Object lock and immutability policies prevent even privileged users from deleting or modifying data during a retention period. S3 Object Lock in Compliance mode cannot be overridden by any user, including the root account, making it suitable for regulatory retention requirements. Azure Immutable Blob Storage with legal hold or time-based retention provides equivalent protection. GCP Bucket Lock and Object Retention policies enforce immutability at the bucket and object level respectively. These controls protect against insider threats and compromised administrator credentials that would otherwise have unrestricted access to data destruction.

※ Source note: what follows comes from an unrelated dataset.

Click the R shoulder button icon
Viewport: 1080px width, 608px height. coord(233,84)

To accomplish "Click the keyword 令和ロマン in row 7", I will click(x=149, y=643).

  • Enable versioning on all production buckets and configure lifecycle policies to retain versions for at least 90 days
  • Use Object Lock in Governance mode for operational protection with override capability, or Compliance mode for regulatory requirements
  • Configure cross-region replication to a separate account for disaster recovery and ransomware resilience
  • Use MFA Delete on S3 buckets to require multi-factor authentication for version deletion operations

Monitoring and Anomaly Detection for Storage

Continuous monitoring of storage access patterns is the verification layer that makes Zero Trust controls effective. S3 Server Access Logging and CloudTrail Data Events capture every read, write, and delete operation on S3 objects. These logs should feed into a SIEM or analytics platform where baseline access patterns are established and anomalies trigger alerts. A function that normally reads 100 objects per hour suddenly reading 10,000 objects indicates either a legitimate traffic spike or data exfiltration in progress.

Amazon Macie, Azure Purview, and GCP Data Loss Prevention (DLP) provide automated discovery and classification of sensitive data stored in cloud storage. These services scan objects for PII (Social Security numbers, credit card numbers, email addresses), credentials (API keys, private keys, connection strings), and other sensitive patterns. In a Zero Trust model, the sensitivity classification of data should drive the access controls applied to it. A bucket containing classified data should have stricter IAM policies, mandatory CMK encryption, network isolation through VPC endpoints, and enhanced logging compared to a bucket containing public marketing assets.

Cross-account and cross-region access to storage resources deserves special monitoring attention. While legitimate use cases exist (cross-account data sharing, disaster recovery replication), these access patterns are also indicators of data exfiltration. Alert rules should flag any storage access from principals outside the owning account, any new cross-region copy operations, and any access from IP addresses not previously seen in the access logs. These alerts, combined with the preventive controls described above, create the continuous verification loop that Zero Trust demands for your most valuable cloud asset: the data itself.